Kriolipoliza, czyli zamrażanie tłuszczu. Jak przebiega zabieg?
dlaczego kriolipoliza wypiera z rynku popularną dotąd liposukcję

Kriolipoliza to, najprościej mówiąc, zamrażanie komórek tłuszczowych.
Kriolipoliza to zabieg z zakresu medycyny estetycznej, który cieszy się coraz większym powodzeniem. Jest nieinwazyjny, bezpieczny, a do tego bardzo skuteczny w walce z uporczywym tłuszczem. Wypiera z rynku popularną dotąd liposukcję – i nie ma się czemu dziwić! Jak wygląda taki zabieg?
Kriolipoliza – zimnem w komórki tłuszczowe!
Kriolipoliza to, najprościej mówiąc, zamrażanie komórek tłuszczowych. Bardzo niska temperatura niszczy je trwale, nie uszkadzając przy tym sąsiednich tkanek, naczyń krwionośnych ani skóry. Komórki tłuszczowe są umiejscowione w ludzkim ciele w tkance podskórnej i składają się z nasyconych kwasów tłuszczowych, które są bardzo wrażliwe na działanie zimna – wystarczy temperatura +5 stopni Celsjusza, by uległy zniszczeniu. Narządy, naczynia krwionośne i tkanki nie są tak wrażliwe na niskie temperatury, dlatego zabieg nie wpływa na nie negatywnie w żaden sposób. Zamrożone komórki tłuszczowe są usuwane z organizmu w normalnym procesie metabolicznym.
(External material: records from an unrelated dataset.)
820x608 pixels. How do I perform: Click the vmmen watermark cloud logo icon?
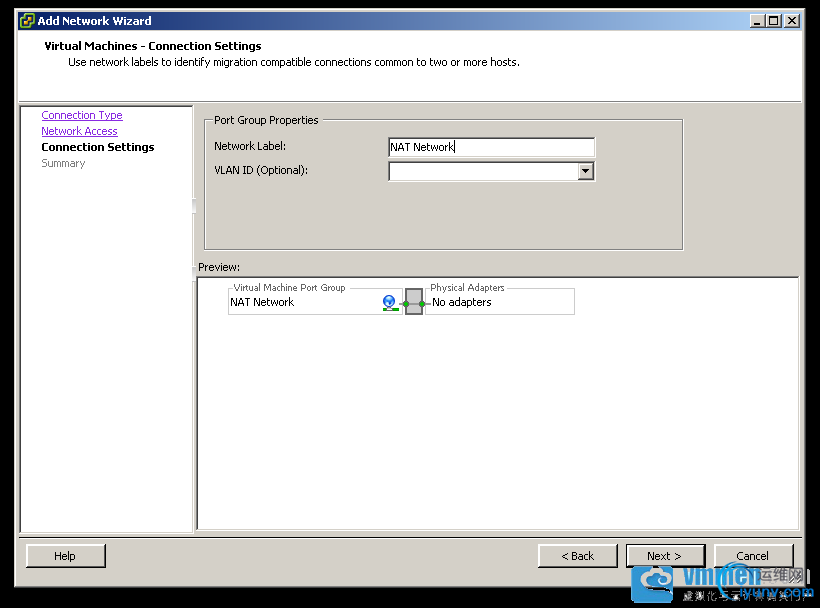point(651,584)
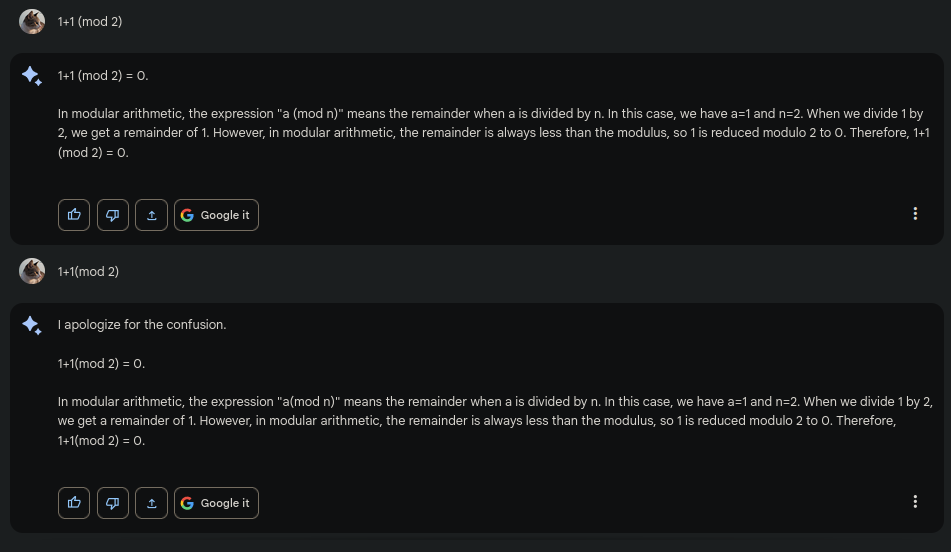Click 'Google it' under the first response
Image resolution: width=951 pixels, height=552 pixels.
(x=216, y=215)
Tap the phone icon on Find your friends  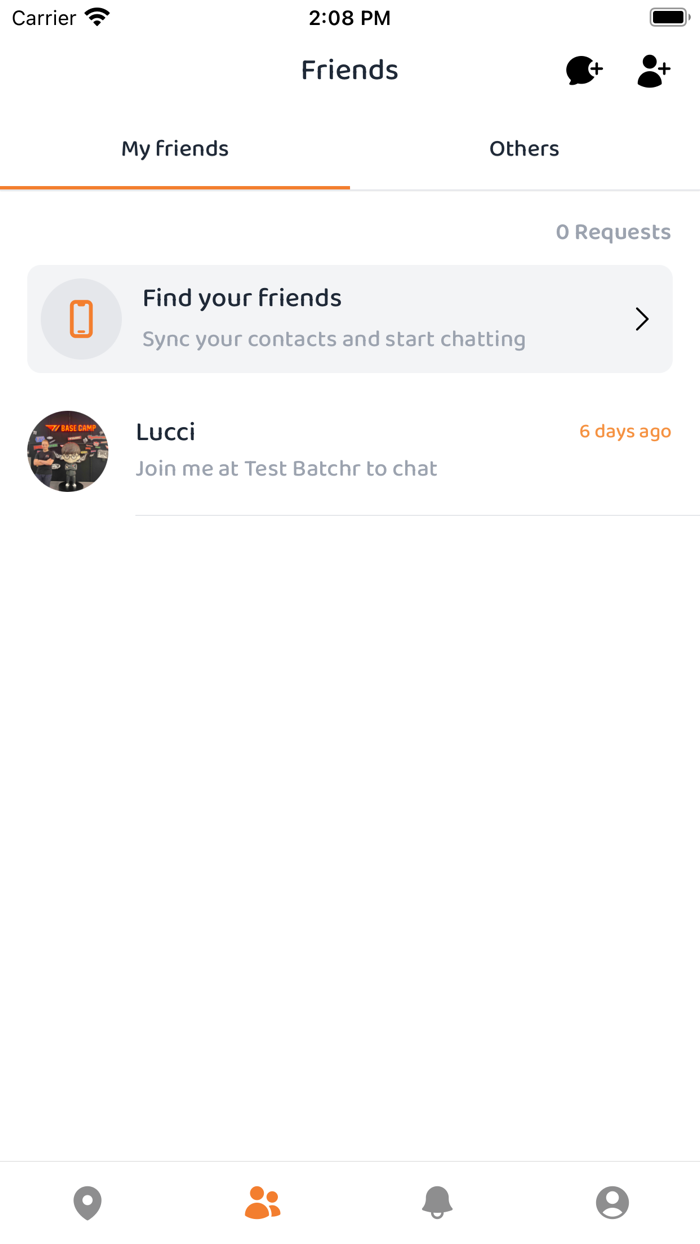tap(81, 318)
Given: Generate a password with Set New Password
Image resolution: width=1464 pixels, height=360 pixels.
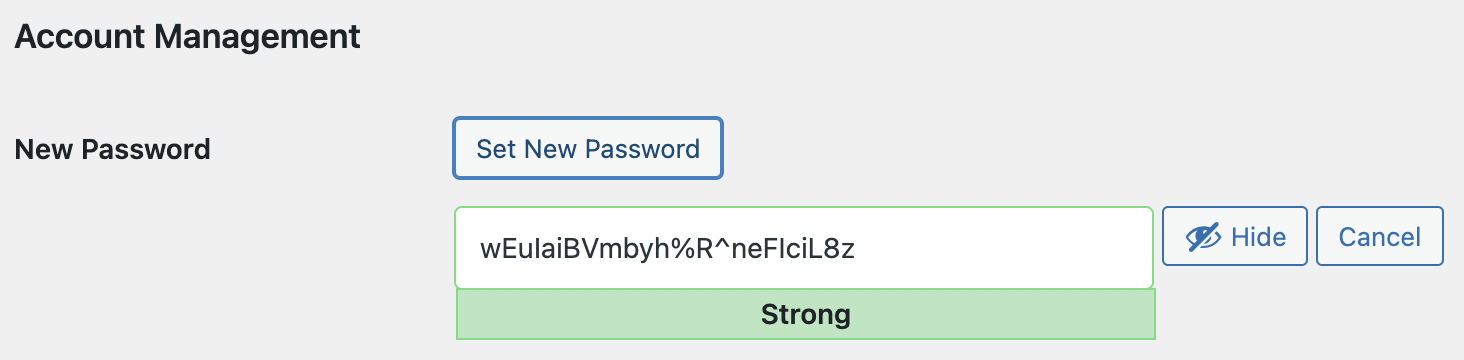Looking at the screenshot, I should click(x=588, y=149).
To metoda, która wydaje się nie mieć sobie jak dotąd równych!
Jak wygląda zabieg kriolipolizy?
Wymrażanie komórek tłuszczowych za pomocą kriolipolizy jest zabiegiem szybkim i skutecznym. Jedna sesja trwa od 30 minut do godziny, a dla uzyskania pożądanych efektów zaleca się 3 zabiegi na jeden obszar ciała, w odstępach 4-6 tygodni. Zabieg doskonale zwalcza tłuszcz z miejsc opornych na ćwiczenia fizyczne, takich jak:
- wewnętrzna strona uda,
- boczki,
- okolice kolan,
- ramiona,
- plecy pod łopatkami,
- biodra.
Przebieg zabiegu jest bardzo prosty: do problematycznej partii ciała przykłada się próżniowy aplikator, który zasysa do komory z płytkami chłodzącymi fałd skóry. Jest ona dosłownie „prasowana”, z tą jednak różnicą, że za pomocą niskich temperatur. Z tłuszczu w takiej sytuacji pobierane jest ciepło i rozpoczyna się obumarcie oraz rozpuszczenie komórek tłuszczowych, które następnie są wydalane z organizmu wraz z produktami przemiany materii. Proces ten jest rozłożony w czasie, na 2-6 tygodni.
Kriolipoliza – skutki uboczne
Zabieg kriolipolizy nie przynosi właściwie żadnych skutków ubocznych. Przez pierwsze dni po zabiegu, w zależności od wrażliwości skóry, mogą występować siniaki, zaczerwienienia lub/i lekki obrzęk miejsca poddanego zabiegowi. Objawy ustępują w ciągu kilku dni i są natury wyłącznie estetycznej. Zabieg jest coraz bardziej popularny i obecnie można skorzystać z niego w większości salonów medycyny estetycznej. Ta metoda redukcji uporczywego tłuszczu jest zupełnie nieinwazyjna i bezbolesna, a do tego przynosi rewelacyjne, trwałe efekty!